Home Staging Virtual
“In Virtual Home Staging we can render properties that have potential where people are open to doing work. Whether it is an old house that has very small spaces where walls can be knocked down to create larger spaces, a kitchen that is from the period, showing the before and after. Showing the potential so that the person does not have to think about all that, which is not their profession.”
Advice for inhabited homes
“This service can be remote or in person. It is a quick facelift to depersonalize, neutralize and show more of a product for sale. What we want to sell is the house, not the furniture. People think that they can put a nice tablecloth and a vase on the furniture and that's it, and they don't understand that this is getting in the way because it actually generates a focus of attention on the vase and not on the view out the window. We have to direct the client's gaze, placing the elements strategically.”
How do you work with old properties?
What is done is to take care of, enhance and accompany the aesthetics of the property.
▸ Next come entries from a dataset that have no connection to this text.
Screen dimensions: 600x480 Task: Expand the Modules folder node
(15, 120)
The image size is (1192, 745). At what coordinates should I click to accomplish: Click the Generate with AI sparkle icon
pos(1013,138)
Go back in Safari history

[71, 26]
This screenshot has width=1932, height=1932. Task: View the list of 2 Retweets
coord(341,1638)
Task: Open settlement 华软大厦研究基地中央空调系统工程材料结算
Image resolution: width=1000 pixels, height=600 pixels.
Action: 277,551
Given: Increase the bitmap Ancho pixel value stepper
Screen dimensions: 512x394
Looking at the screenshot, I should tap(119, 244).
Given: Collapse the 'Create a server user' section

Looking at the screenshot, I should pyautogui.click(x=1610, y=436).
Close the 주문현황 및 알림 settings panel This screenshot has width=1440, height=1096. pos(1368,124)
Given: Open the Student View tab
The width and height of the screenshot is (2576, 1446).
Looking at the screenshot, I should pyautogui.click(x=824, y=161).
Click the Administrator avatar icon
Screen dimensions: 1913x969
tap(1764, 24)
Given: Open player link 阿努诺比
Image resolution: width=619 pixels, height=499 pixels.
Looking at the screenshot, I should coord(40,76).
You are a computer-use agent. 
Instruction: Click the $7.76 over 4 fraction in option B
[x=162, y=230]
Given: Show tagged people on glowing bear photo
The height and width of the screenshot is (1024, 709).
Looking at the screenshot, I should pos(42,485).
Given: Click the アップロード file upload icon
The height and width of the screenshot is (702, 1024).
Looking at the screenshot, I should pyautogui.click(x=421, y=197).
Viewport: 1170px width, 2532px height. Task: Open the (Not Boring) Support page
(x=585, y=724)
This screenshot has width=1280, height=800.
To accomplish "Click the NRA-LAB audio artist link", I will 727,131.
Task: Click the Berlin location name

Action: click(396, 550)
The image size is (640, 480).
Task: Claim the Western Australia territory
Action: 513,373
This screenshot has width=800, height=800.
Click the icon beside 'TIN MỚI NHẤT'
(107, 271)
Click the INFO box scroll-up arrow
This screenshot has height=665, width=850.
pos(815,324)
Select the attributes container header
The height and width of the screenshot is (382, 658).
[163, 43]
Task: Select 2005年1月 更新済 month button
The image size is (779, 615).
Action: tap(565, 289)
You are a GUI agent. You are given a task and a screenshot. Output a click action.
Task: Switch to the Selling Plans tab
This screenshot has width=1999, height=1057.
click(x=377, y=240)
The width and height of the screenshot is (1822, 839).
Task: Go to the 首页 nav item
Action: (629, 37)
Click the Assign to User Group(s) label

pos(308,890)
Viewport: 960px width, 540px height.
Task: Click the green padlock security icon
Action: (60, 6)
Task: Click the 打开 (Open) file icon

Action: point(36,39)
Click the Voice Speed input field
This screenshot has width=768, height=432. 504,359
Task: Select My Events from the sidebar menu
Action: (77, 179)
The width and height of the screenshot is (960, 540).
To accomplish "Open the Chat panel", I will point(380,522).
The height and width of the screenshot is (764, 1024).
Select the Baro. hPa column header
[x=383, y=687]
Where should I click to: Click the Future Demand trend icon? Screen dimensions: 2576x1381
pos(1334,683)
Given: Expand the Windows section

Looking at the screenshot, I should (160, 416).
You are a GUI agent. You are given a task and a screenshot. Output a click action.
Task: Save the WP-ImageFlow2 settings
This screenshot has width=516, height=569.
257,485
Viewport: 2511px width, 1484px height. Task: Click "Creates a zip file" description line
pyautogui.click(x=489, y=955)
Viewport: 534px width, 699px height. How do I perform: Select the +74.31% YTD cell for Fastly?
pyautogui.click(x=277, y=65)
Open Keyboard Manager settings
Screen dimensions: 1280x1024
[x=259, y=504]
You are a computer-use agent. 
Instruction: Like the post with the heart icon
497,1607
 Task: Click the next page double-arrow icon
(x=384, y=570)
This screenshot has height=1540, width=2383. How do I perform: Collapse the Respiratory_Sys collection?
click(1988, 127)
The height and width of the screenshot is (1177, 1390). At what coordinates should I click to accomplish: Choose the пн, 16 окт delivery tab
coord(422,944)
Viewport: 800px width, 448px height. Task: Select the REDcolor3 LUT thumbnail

If it is an old, period architecture, the person who is going to buy it is looking for that, so there is no reason to change it, if anything it is to improve it.
Interior design for commercial premises
“When we work with commercial premises, we interior designers think about the message that each brand has. The brand cannot say one thing and the interior design says another. The important thing is to always promote and reproduce the same thing: on the website, on Instagram, in the interior design, in the cards, in the music you play, in the aromas. If you go to see a property, for example, and you arrive at the place and there is music in the background, they welcome you with a canapé and you have a glass of champagne, all of this creates a symphony of things where it is very difficult for the person to say no afterwards.”
“Entering a “hard” place puts people in a cold state of mind, so how is that person going to buy? What speech are you going to have to soften that person up? Instead, with all that imprinting, you create a shopping experience.”